ContinuousExposureRisk is a minimal demo shortcut that bypasses the parent Risk machinery (propensity, distribution lookup, framework randomness). Production continuous risks should use Risk directly with a continuous distribution_type.

Note

sim._data is an internal API. The setup=False pattern followed by sim._data.write() is specific to interactive and tutorial contexts where data must be injected before component setup.

class ContinuousExposureRisk(Risk):
    """A Risk that assigns random numeric exposures between 1 and 9."""

    def setup(self, builder):
        self.distribution_type = None
        col = f"{self.causal_factor.name}_exposure_for_non_loglinear_riskeffect"
        self._col = col
        builder.value.register_attribute_producer(
            f"{self.causal_factor.name}.exposure", source=self._get_exposure
        )
        builder.population.register_initializer(
            initializer=self._init_exposure, columns=col
        )

    def _init_exposure(self, pop_data):
        rng = np.random.default_rng(12345)
        values = rng.uniform(1, 9, size=len(pop_data.index))
        self.population_view.initialize(
            pd.Series(values, index=pop_data.index, name=self._col)
        )

    def _get_exposure(self, index):
        return self.population_view.get(index, self._col)

    def on_time_step_prepare(self, event):
        pass

# Build RR data using the helper from _example_data.
from vivarium.public_health._example_data import risk_relative_risk_continuous
rr_data = risk_relative_risk_continuous(
    exposure_min=1, exposure_max=9, rr_min=1.0, rr_max=5.0
)

# TMRED defines the exposure level where RR = 1.
# With min=max=1, the TMREL is exactly 1.0.
tmred = {"distribution": "uniform", "min": 1, "max": 1, "inverted": False}

config = make_base_config()
config.update(
    {
        "population": {"population_size": 10_000},
        "mortality": {"data_sources": {"all_cause_mortality_rate": 0}},
    },
    layer="override",
)

risk = ContinuousExposureRisk("risk_factor.test_risk")
effect = NonLogLinearRiskEffect(risk.name, "cause.test_cause.incidence_rate")

sim = InteractiveContext(
    components=[BasePopulation(), risk, effect, SI("test_cause")],
    configuration=config,
    plugin_configuration=base_plugins,
    setup=False,
)

# Write NonLogLinearRiskEffect data to the artifact before setup.
sim._data.write("risk_factor.test_risk.relative_risk", rr_data)
sim._data.write("risk_factor.test_risk.tmred", tmred)
sim._data.write("risk_factor.test_risk.population_attributable_fraction", 0)
sim._data.write("cause.test_cause.incidence_rate", 0.5)

sim.setup()

for _ in range(3):
    sim.step()

# The cached exposure column used by NonLogLinearRiskEffect.
# This name is derived from the risk factor name by the component internally.
exposure_col = "test_risk_exposure_for_non_loglinear_riskeffect"
pop = sim.get_population(["test_cause", exposure_col])

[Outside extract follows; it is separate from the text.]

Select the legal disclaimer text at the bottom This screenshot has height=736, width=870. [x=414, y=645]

# Verify RR is monotonically increasing: split into quartiles and check
# that infection rate increases with each quartile.
quartiles = pd.qcut(pop[exposure_col], 4, labels=["Q1", "Q2", "Q3", "Q4"])
rates_by_quartile = pop.groupby(quartiles, observed=True).apply(
    lambda g: (g["test_cause"] == "test_cause").sum() / len(g)
)
print(f"Monotonically increasing: {all(rates_by_quartile.diff().dropna() > 0)}")

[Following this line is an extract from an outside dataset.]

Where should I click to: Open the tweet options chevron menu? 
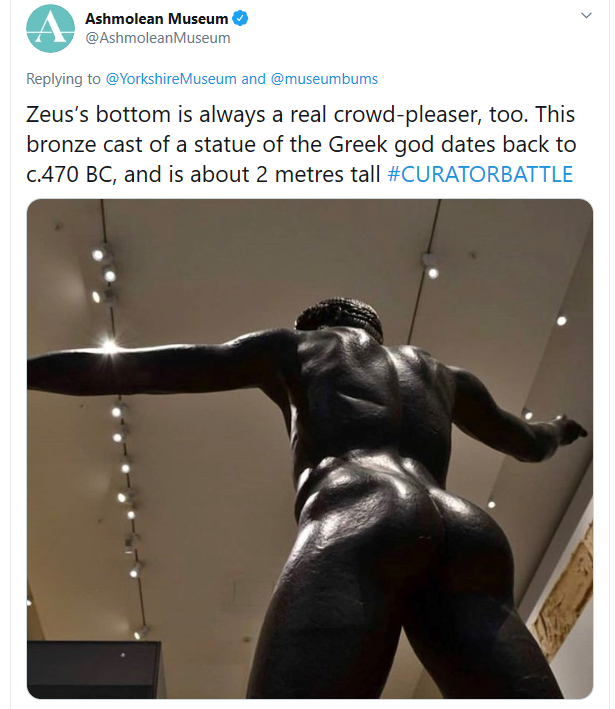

Monotonically increasing: True

Configuration Summary 

Component	Key configuration options	Artifact data required
`RiskEffect`	`risk_effect.{name}_on_{target}.data_sources.relative_risk`, `risk_effect.{name}_on_{target}.data_sources.population_attributable_fraction`	`risk_factor.{name}.relative_risk`, `risk_factor.{name}.population_attributable_fraction`
`NonLogLinearRiskEffect`	`non_log_linear_risk_effect.{name}_on_{target}.data_sources.relative_risk`	`risk_factor.{name}.relative_risk`, `risk_factor.{name}.tmred`, `risk_factor.{name}.population_attributable_fraction`

Note

For more advanced use cases - including polytomous risks, coverage gaps, alternative risk factors, and parameterized effect distributions - see the Non-standard Risk Exposure and Effect Models tutorial.